▶ _TAREAS POR REALIZAR_:
• 1. Según el texto sobre la caridad hacia los Misionados, ¿qué cargo tenía el Padre Eliseo Quintana cuando se publicó su artículo?
• 2. Prosigue el texto sobre la caridad hacia los Misionados a partir de su última frase.

▶ _EXTRACTO DE LA PÁGINA_:
Amor a los Misionados

La caridad hacia los Misionados

Recorriendo la Biblioteca de la Universidad Gregoriana, en Roma, tuvimos la dicha de encontrar, entre tantos estupendos escritos sobre nuestro tema, una perla olvidada. Nos referimos a un breve texto sobre la caridad para con los Misionados, cuya primera parte (llamada “Anverso”) hoy ponemos a vuestra disposición. Es un artículo de espiritualidad misionera escrito por el Padre Eliseo Quintana y publicado en 1949 en “Misiones Extranjeras” (Vol. II, Núm. 4, Julio – Dic.), cuando él era Director Espiritual del “Instituto Español de San Francisco Javier para Misiones Extranjeras”.

Misión en Tanzania

Misión en Tanzania

Evitamos más introducciones. Esperamos que este artículo coopere al crecimiento de la caridad hacia las almas -caridad llevada hasta el sacrificio-, en tierras de Misión.

Rogamos a Dios que tomemos conciencia de que, como dijo el Padre Eliseo Quintana,

“el misionero … ha de … vivir casi de ordinario en una tensión de heroísmo” (Ibid., p.85).

▶ _DATOS PROPORCIONADOS_:

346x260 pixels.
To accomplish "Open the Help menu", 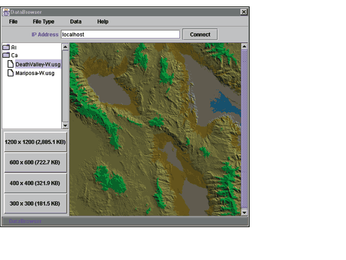I will [x=103, y=21].
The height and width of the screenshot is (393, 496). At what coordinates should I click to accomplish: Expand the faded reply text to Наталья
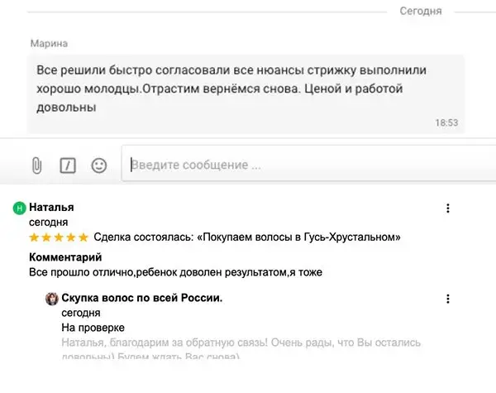pos(241,350)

▶ _RESPUESTAS_:
• 1. Era Director Espiritual del "Instituto Español de San Francisco Javier para Misiones Extranjeras".

• 2.
Francisco Xavier

Sacerdote Misionero en Taiwán

Amar de corazón a los misionados

P. Eliseo Quintana

Director espiritual del Instituto Español de Misiones Extranjeras

El apostolado católico nace de dentro, es una exigencia del corazón. Es una consecuencia necesaria de estas dos premisas: primera, la vida divina experimentada en mí mismo; segunda, la triste desgracia de quien no la tiene, comprobada también, a ser posible, experimentalmente. Pero no van iladas por la lógica de la razón, sino por la lógica del corazón. Todo hombre tiene corazón bueno y ama a su prójimo; pero sobre todo el apóstol, que tiene este corazón sublimado por el bálsamo divino que se llama unción de la caridad. Y ante un hermano sin fe y en pecado, sumergido en la mayor desgracia, no puede quedar indiferente. Esta caridad del misionero se concreta en sus misionados, a quienes ama de corazón con todas sus cosas. El misionado tiene su mundo, interior y exterior, personal y social; dentro del cual vive, se mueve y piensa; vive en él, vive de él, y a él se aferra; constituye un todo con su misma persona. En este mundo encontramos muchos valores: unos buenos y otros malos, unos legítimos y otros falsos; la inmensa mayoría son buenos y legitimos. Ahí está la sabiduría del misionero, en saber distinguir y apreciar. El misionero, lo mismo que el misionado, también tiene su mundo: el mundo de su familia, de su pueblo, de su patria; mundo que es hueso de sus huesos y carne de su carne. En él encontramos los mismos valores con las mismas distinciones; algunos creen cándidamente que el mundo del misionero tiene valor absoluto, y el del misionado es todo falso; la táctica sería, pues imponer el primero y borrar el segundo – táctica que pudiéramos llamar comunista-; nada más alejado de la verdad. Por encima de ambos mundos, el del misionero y el del misionado, está el mundo de la Redención de Cristo; en él todos los valores son universales, y se adaptan a las mil maravillas a todos los climas y ambientes, como que no se construye en él nada si no es comenzando sobre la base del mundo particular, del mundo del misionado en nuestro caso – porque el misionero es ante todo eso, “missus”.

Consecuencia: Luego el camino de atajo para fundar la Iglesia es arrancarse el misionero totalmente de su mundo personal y meterse de lleno en el mundo del misionado, haciéndole suyo propio. Es, en concreto, amar a los misionados de corazón con todas sus cosas , no como si fueran propias, sino haciendo que efectivamente lo sean.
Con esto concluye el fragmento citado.